Interrupts are used to manage real time tasks efficiently.
Some common examples:
- Timer overflow
- ADC conversion complete
- UART data receiving
2. Faults (i.e. Error situations)
Triggered when an abnormality occurs in normal execution.
During normal execution, the CPU expects every instruction to be valid like accessing legal memory, using properly aligned data, and following defined operations. When this assumption is violated, the processor detects the abnormal condition and raises a fault exception, transferring control to a predefined handler instead of continuing execution.

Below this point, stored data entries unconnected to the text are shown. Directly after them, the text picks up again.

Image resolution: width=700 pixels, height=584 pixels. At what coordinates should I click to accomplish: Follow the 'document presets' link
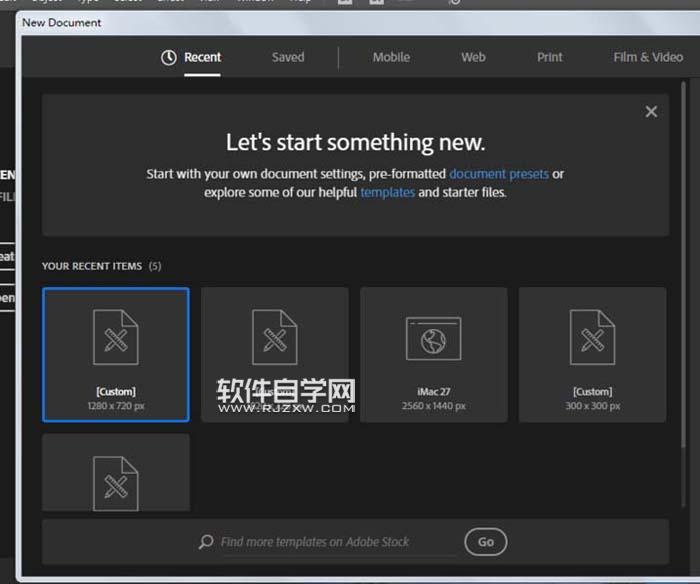click(x=498, y=174)
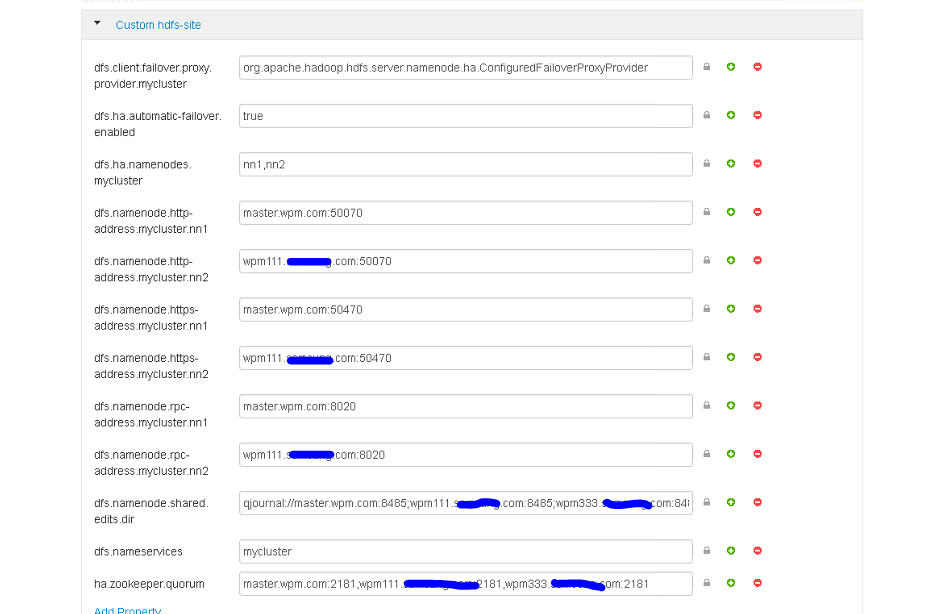The width and height of the screenshot is (933, 614).
Task: Click the lock toggle for dfs.namenode.http-address.mycluster.nn1
Action: click(706, 212)
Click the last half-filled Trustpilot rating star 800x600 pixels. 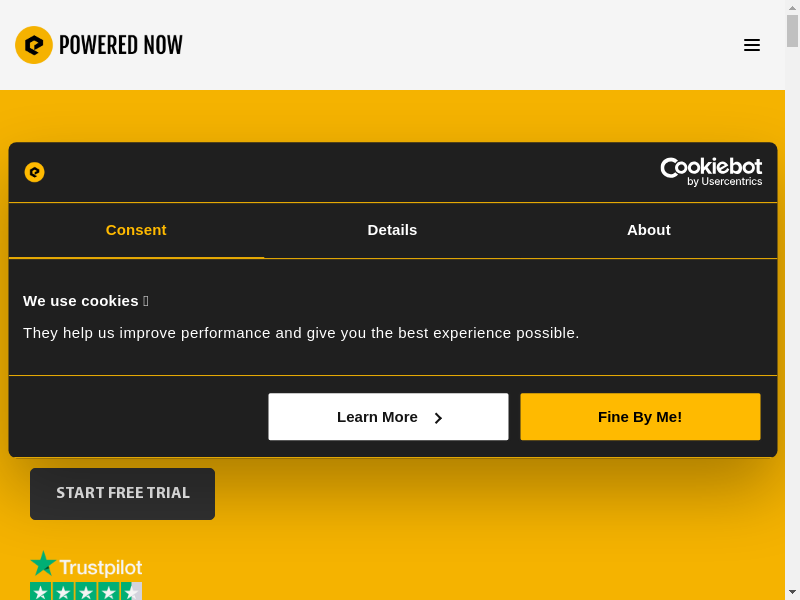coord(131,592)
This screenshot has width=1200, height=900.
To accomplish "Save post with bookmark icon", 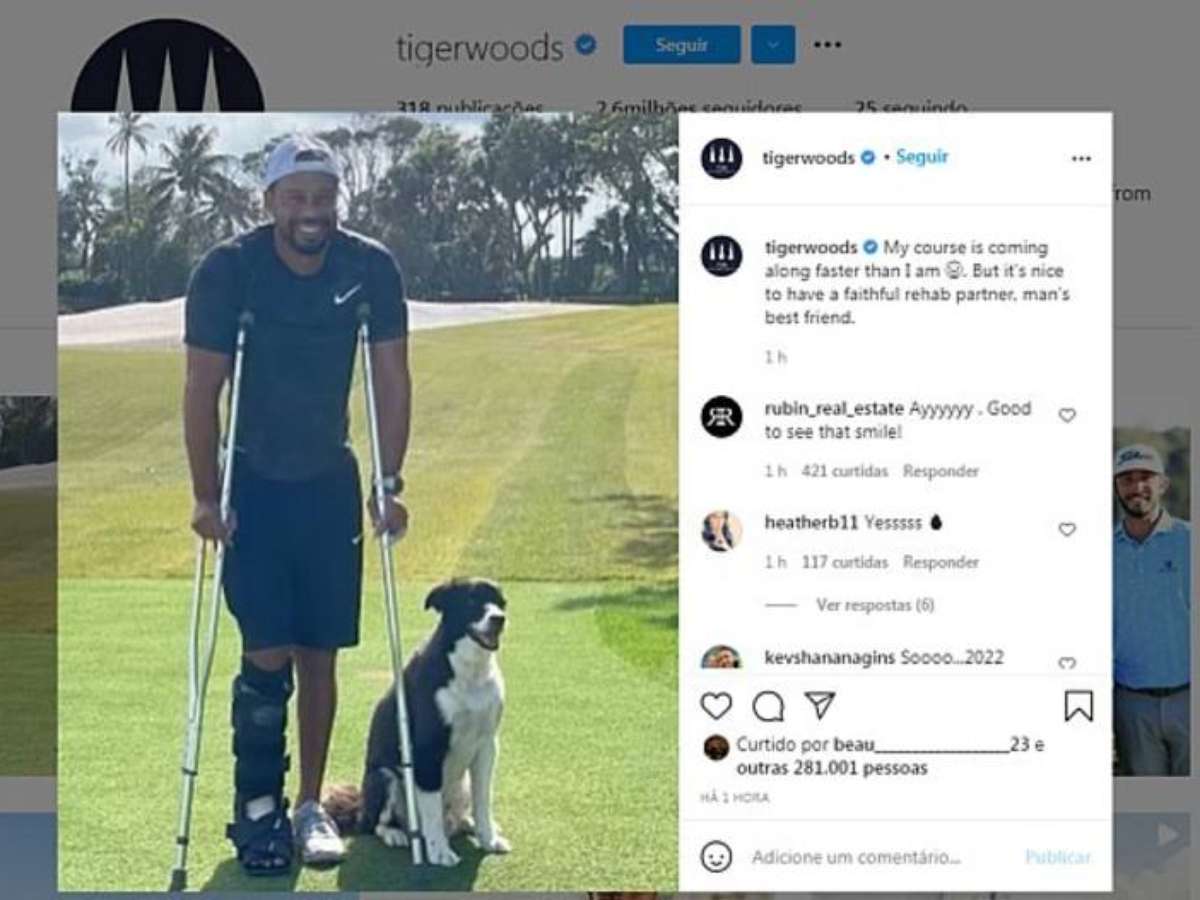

Some common examples would be:
- Invalid memory access
- Divide by 0
- Stack overflow
Why does exception handling matter?
To run a program successfully, the goal is to be able to resolve a problem and not cause a system failure, all while ensuring device safety.
So what could actually go wrong?
- Memory corruption
- Infinite loops
- Unsafe hardware states
- Lock up
- Uncontrolled resets
Then how does the ARM Cortex-M4 do it?
ARM Cortex-M4 is used in several industrial microcontroller boards like the STM32F4 series.
ARM Cortex M4 has an interrupt vector table that points to the address of the respective interrupt handlers. It has predefined exceptions (offset 0x0000 - 0x003C) and programmable interrupts (offset 0x0040 upwards).
What the interrupt vector table does is, it acts like a look up table of addresses to the location of the handler functions/routines for specific interrupts.
You can look at it to be somewhat like a lift with buttons, labeled with a number and each number takes you to a specific floor.
Note that the indicated addresses are not the actual memory addresses but the offsets from the base address of the vector table in the memory which is the Vector Table Offset Register (VTOR) + Exception number.
The bottom two entries are special, they act as:
[0] Initial Stack Pointer
[1] Reset Handler
Used when the CPU powers on. It extracts whatever is written as these two addresses and places them into the Stack Pointer and PC (which is now pointing to the reset handler).
If we look at the diagram we can see that when a fault occurs, the Cortex-M4 performs the following steps:
1. NVIC Detection
The Nested Vector Interrupt Controller (NVIC) monitors interrupts and faults, checks if the interrupt is enabled and compares priority based on a preset order.
If priority is higher than the current scope of execution, the exception is accepted.
Here’s a little more about NVIC:
It is a hardware component in the microcontroller that does four jobs:
- Allows us to enable or disable interrupts.
- Priority check (lower number = higher priority).
- Allows nested interrupts, which happens if a low priority ISR is running -> a high priority interrupt arrives -> then te CPU switches to the higher priority interrupt.
- Maps the interrupt number to the vector table.
Example:
Timers have a higher priority than GPIO.
2. Mode Switch
CPU switches from:
Thread mode (normal code)
↓
Handler mode (exception code)
3. Stack Saving
Before jumping to the handler, the CPU automatically pushes the following registers onto the active stack (MSP or PSP) to preserve current state:
- R0–R3 (low general purpose registers)
- R12 (high general purpose register)
- LR (Link Register - R14)
- PC (Program Counter - R15)
- xPSR (Program Status Register)
The xPSR contains:
Condition flags (N, Z, C, V)
+ Execution state
+ Exception number
4. Vector Table Jump
The CPU reads the handler address from the vector table and loads it into the PC.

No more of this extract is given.